What is needed | Rescale the lines from the one containing "Screen dimensions: 360x360" through the end of the records. Write out all of these lines again, requests included, with every coordinate in the answers multiplied by 0.65 and rounded to the nearest whole number, halves rounded up, and leave the pictures out.

Document and screenshot pointing entries |
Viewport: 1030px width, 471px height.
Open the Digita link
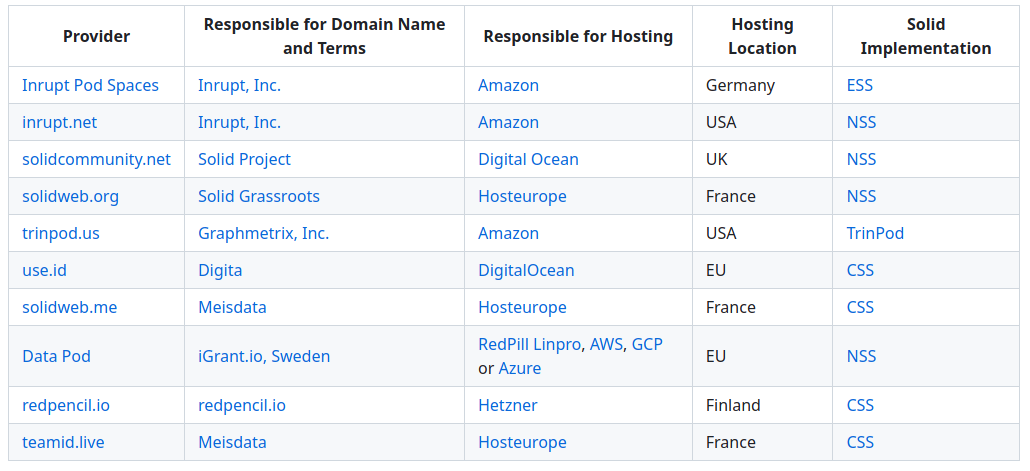[x=220, y=270]
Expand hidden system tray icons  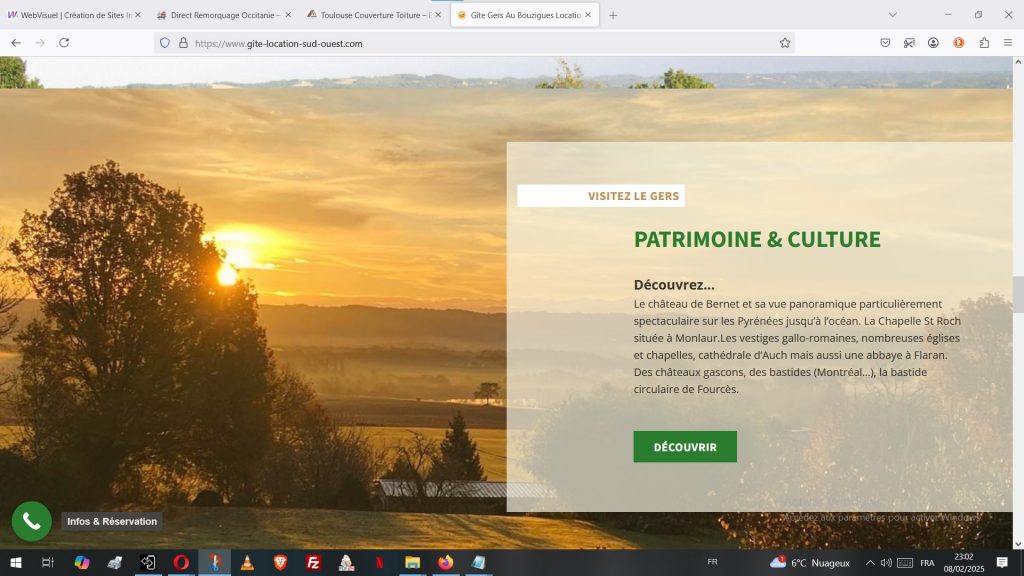click(870, 562)
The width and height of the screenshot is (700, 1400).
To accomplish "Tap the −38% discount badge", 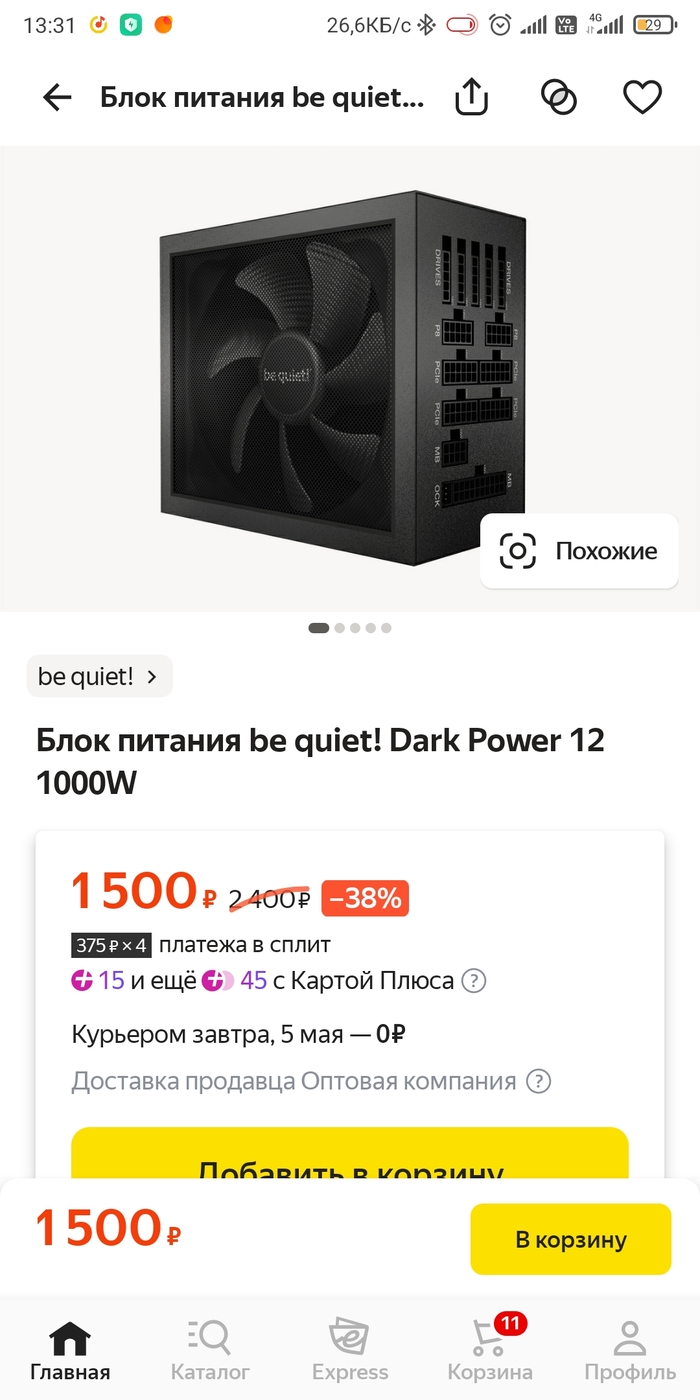I will 365,899.
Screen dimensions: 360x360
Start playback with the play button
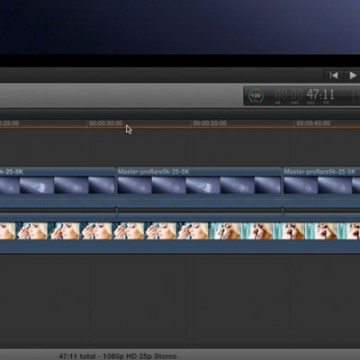(352, 76)
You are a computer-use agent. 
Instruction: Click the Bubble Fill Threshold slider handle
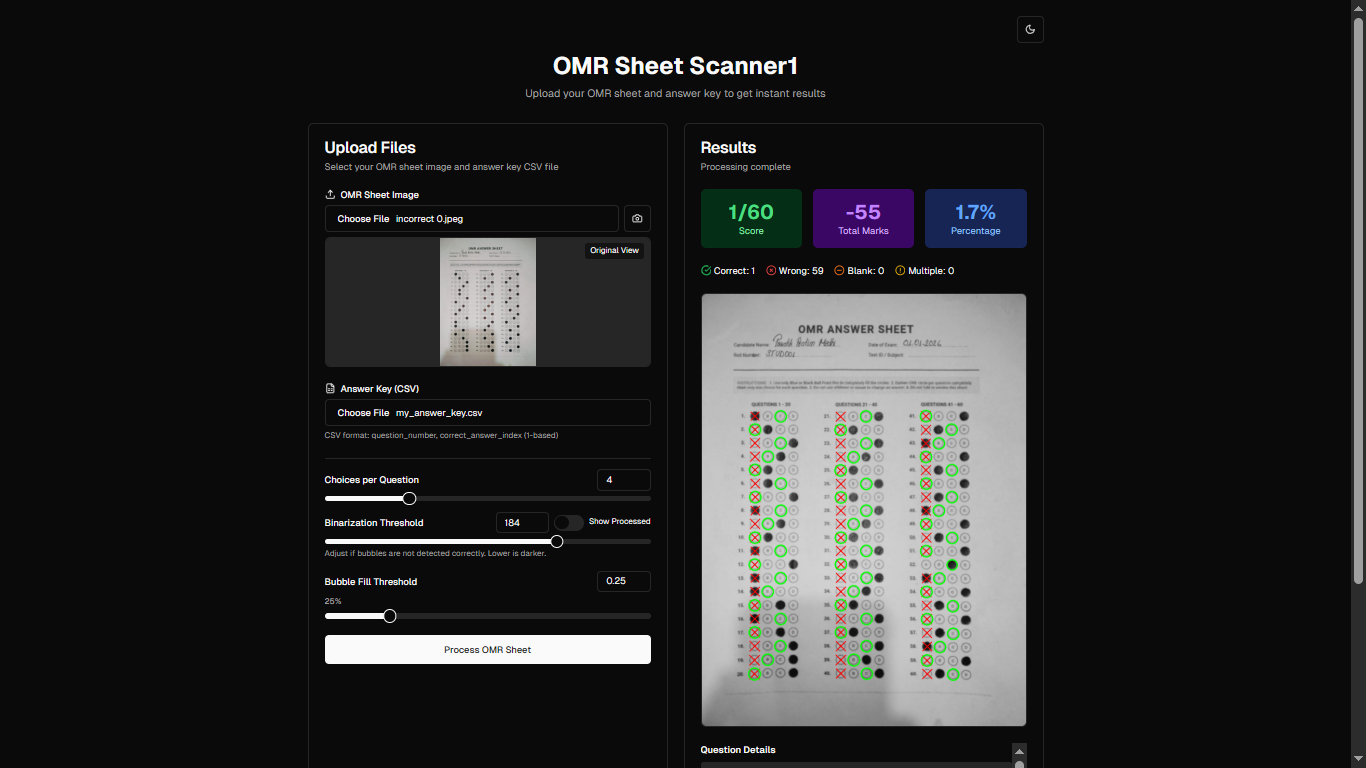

Finished answer |
Screen dimensions: 360x360
Start playback with the play button
(229, 49)
You are a computer-use agent. 
Instruction: Click the Bubble Fill Threshold slider handle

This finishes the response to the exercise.